Now Figure 3 in the latest version of the datasheet: http://www.ledsupply.com/content/pdf/led-driver-luxdrive-buckpuck_documentation.pdf

It looks like it's pretty linear relationship between about 1.5-4.3 volts. But that's only if you drive a voltage into the Ctrl pin.

Someone at the company told me something really weird: He said to use a 10K audio pot instead of the 5K linear pot. I can't possibly see how that improves things. If the 5K has a zone where no change in brightness occurs, a 10K is going to be worse (although it'll probably turn the thing off harder). They seem to recognize that the dimming set up may not be able to dim the thing to 0%, as they show a switch short-circuiting the pot in Fig 12 (or maybe that's just be able to turn it on/off within changing the dimming setting). And why did he recommend audio taper ? Since the dimming relationship is shown to be linear in the figure ?
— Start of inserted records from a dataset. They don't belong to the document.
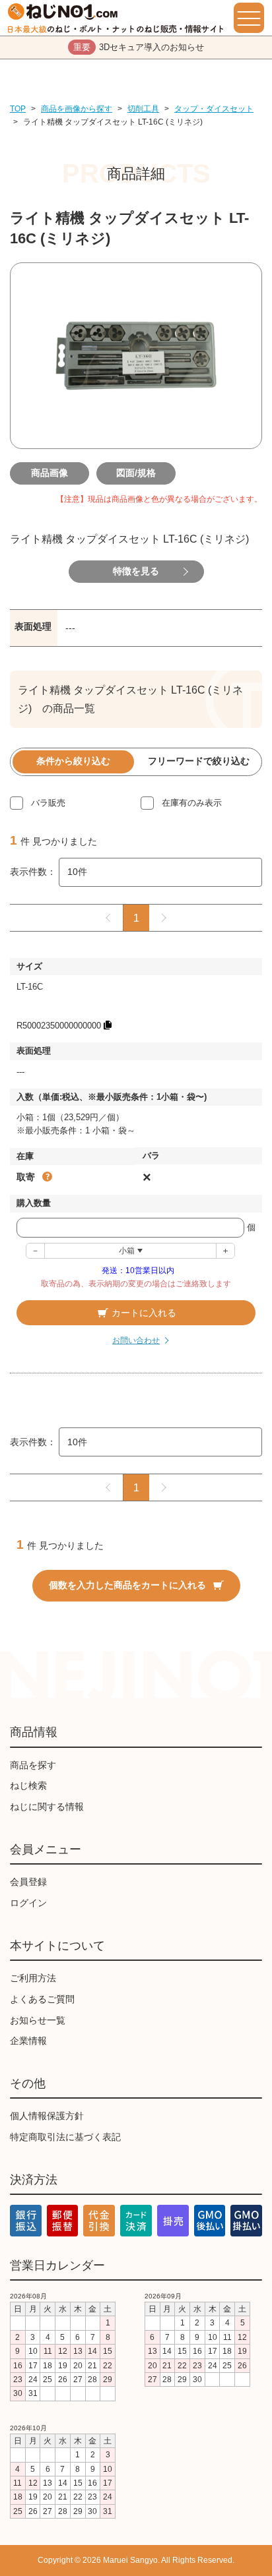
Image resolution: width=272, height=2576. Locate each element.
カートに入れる (144, 1312)
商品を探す (33, 1765)
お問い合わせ (136, 1340)
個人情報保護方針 (47, 2116)
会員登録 (28, 1881)
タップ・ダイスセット (214, 108)
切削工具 (143, 108)
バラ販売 (48, 803)
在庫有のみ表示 (192, 803)
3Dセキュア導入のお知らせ (138, 47)
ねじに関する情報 (47, 1806)
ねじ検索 (28, 1785)
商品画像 (49, 472)
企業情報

Anyhow, seems to me a better way might be to use the potentiometer as a voltage divider on the 5v Ref signal. So put a pot between Ref and LED-, and then connect the moving tap of the pot to Ctrl. You could even add a small resistor either side of the pot, so the pot just moves the voltage in the linear range. Of course, the pot would have to be 50 ohms or so (instead of 5K), so the 5ma drawn by the Ctrl pin does not affect the divider too much.


----------